Hu Wenxing, Li Yelin, Wu Yan, Guan Lixin, Li Mengshan
College of Physics and Electronic Information, Gannan Normal University, Ganzhou 341000, Jiangxi, China.
iScience. 2024 May 19;27(6):110030. doi: 10.1016/j.isci.2024.110030. eCollection 2024 Jun 21.
Enhancers, genomic DNA elements, regulate neighboring gene expression crucial for biological processes like cell differentiation and stress response. However, current machine learning methods for predicting DNA enhancers often underutilize hidden features in gene sequences, limiting model accuracy. Hence, this article proposes the PDCNN model, a deep learning-based enhancer prediction method. PDCNN extracts statistical nucleotide representations from gene sequences, discerning positional distribution information of nucleotides in modifier-like DNA sequences. With a convolutional neural network structure, PDCNN employs dual convolutional and fully connected layers.
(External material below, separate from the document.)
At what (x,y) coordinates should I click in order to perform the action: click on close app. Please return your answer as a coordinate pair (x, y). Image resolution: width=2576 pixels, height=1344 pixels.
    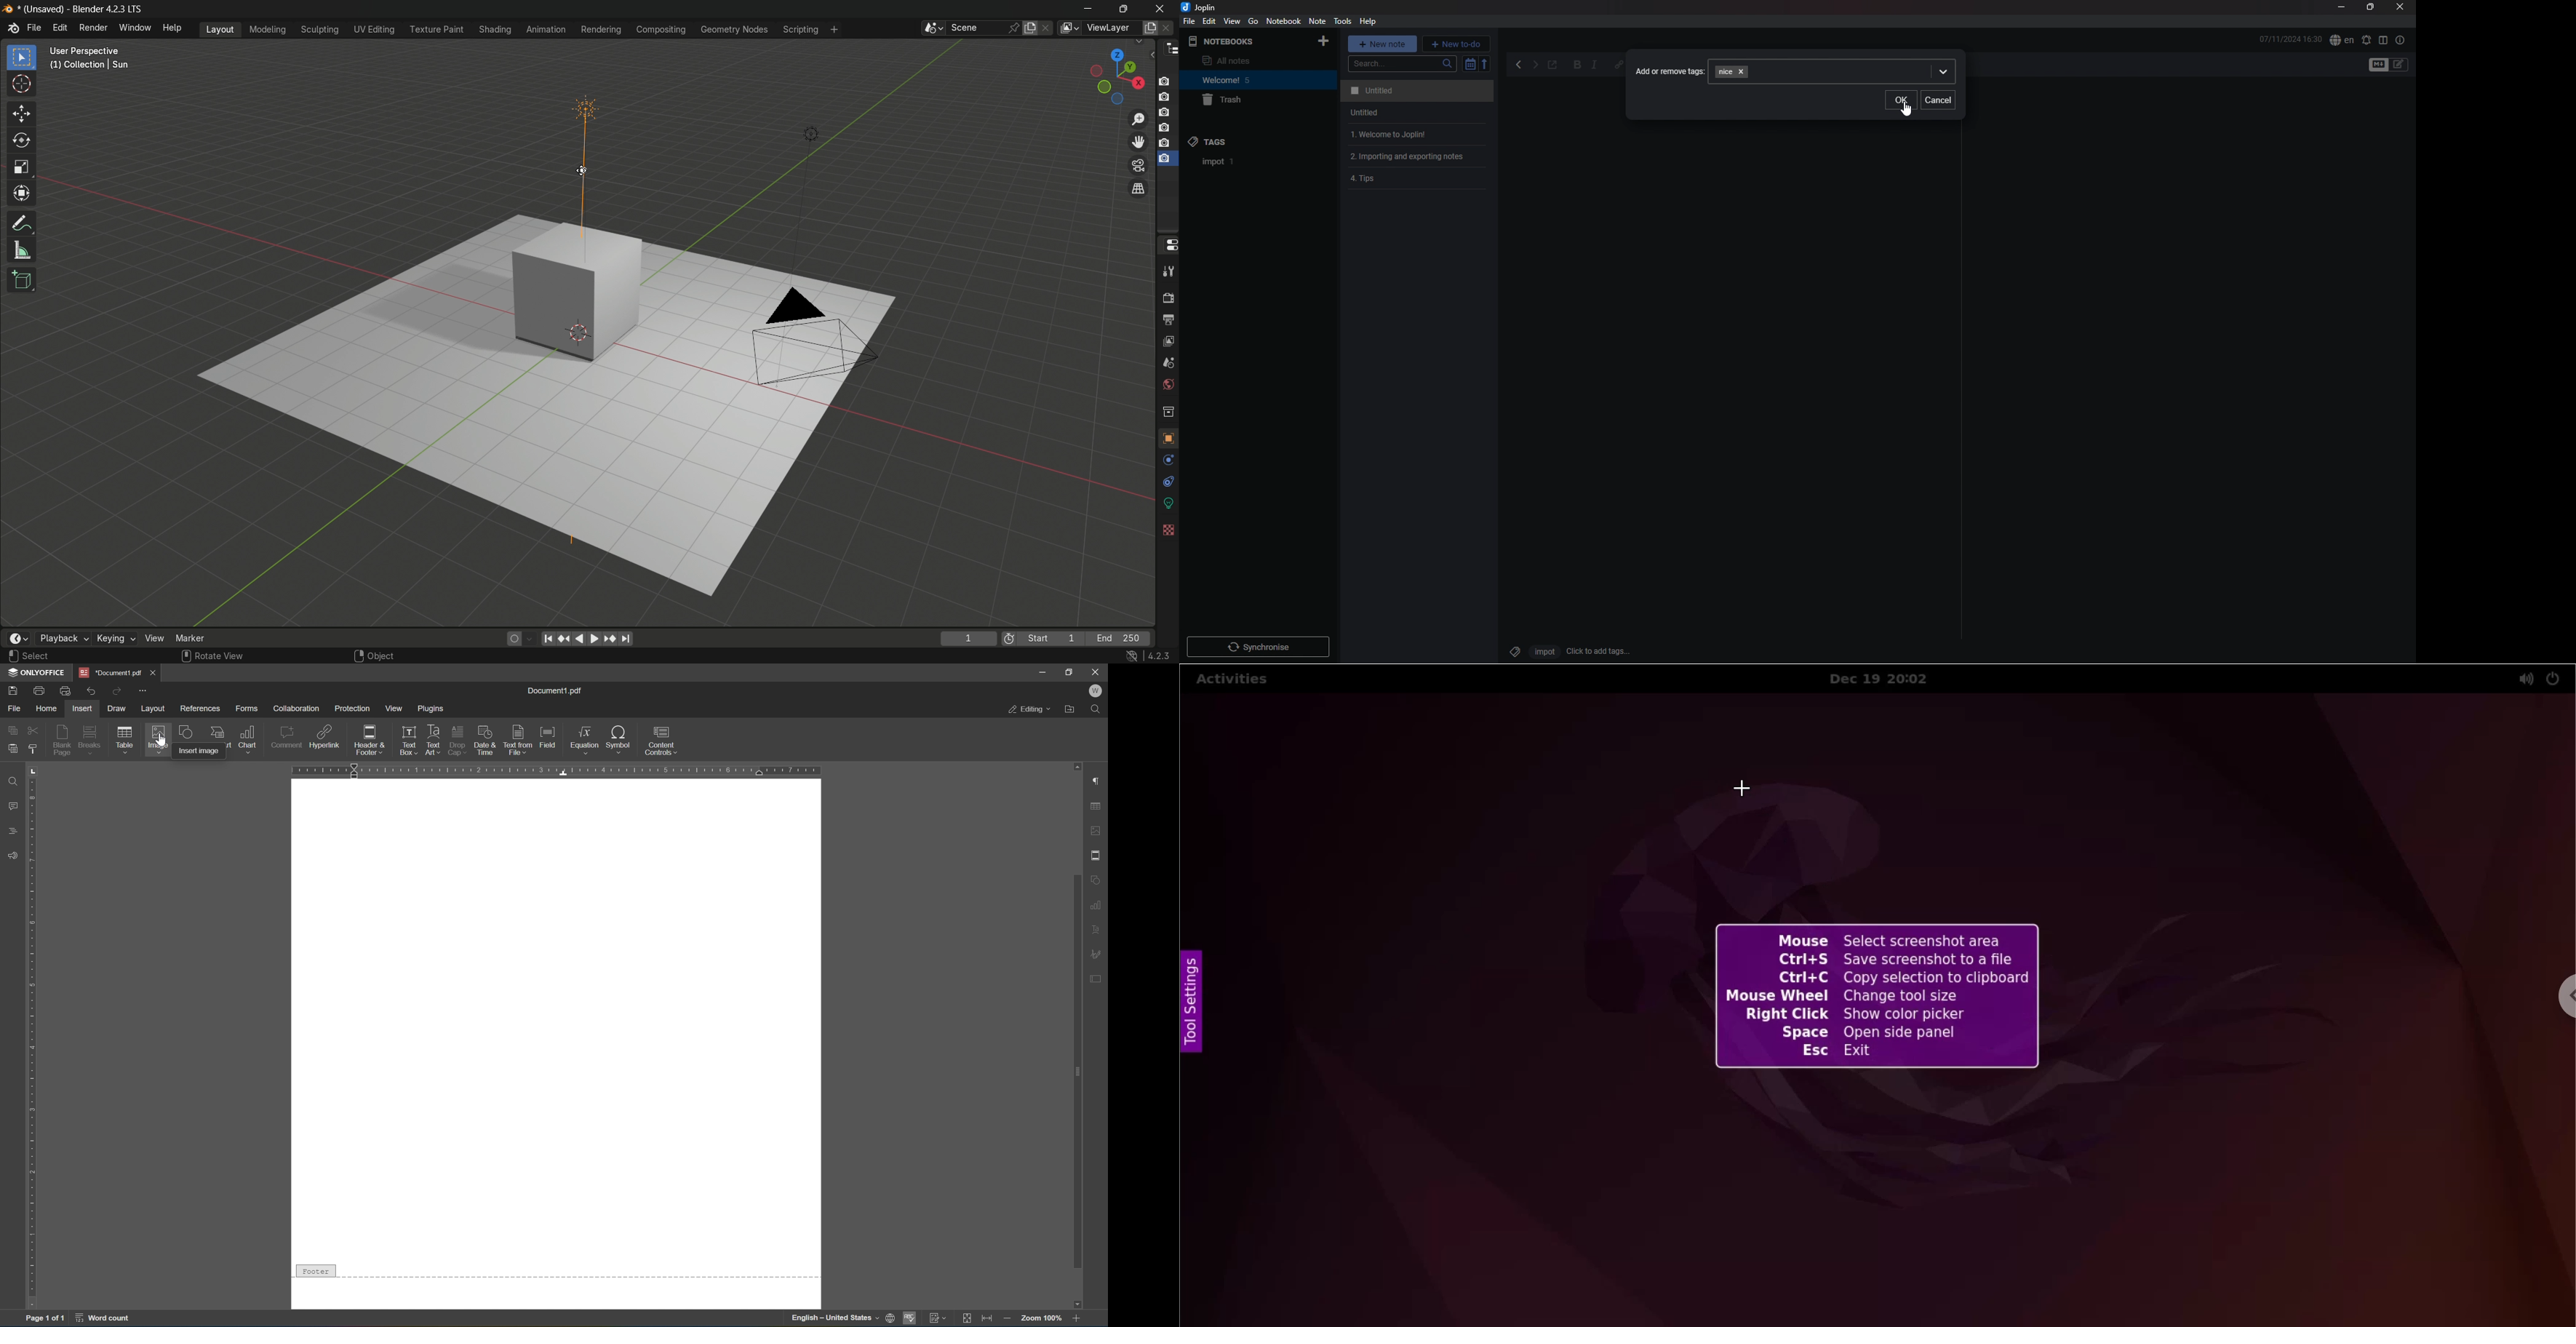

The cross-entropy loss function iteratively updates using a gradient descent algorithm, enhancing prediction accuracy. Model parameters are fine-tuned to select optimal combinations for training, achieving over 95% accuracy. Comparative analysis with traditional methods and existing models demonstrates PDCNN's robust feature extraction capability. It outperforms advanced machine learning methods in identifying DNA enhancers, presenting an effective method with broad implications for genomics, biology, and medical research.
增强子作为基因组DNA元件,可调节邻近基因的表达,这对细胞分化和应激反应等生物学过程至关重要。然而,当前用于预测DNA增强子的机器学习方法常常未充分利用基因序列中的隐藏特征,从而限制了模型的准确性。因此,本文提出了PDCNN模型,这是一种基于深度学习的增强子预测方法。PDCNN从基因序列中提取统计核苷酸表征,识别类似修饰物的DNA序列中核苷酸的位置分布信息。借助卷积神经网络结构,PDCNN采用双重卷积层和全连接层。交叉熵损失函数使用梯度下降算法进行迭代更新,提高了预测准确性。对模型参数进行微调以选择训练用的最佳组合,实现了超过95%的准确率。与传统方法和现有模型的对比分析表明了PDCNN强大的特征提取能力。在识别DNA增强子时,它优于先进的机器学习方法,为基因组学、生物学和医学研究提供了一种具有广泛意义的有效方法。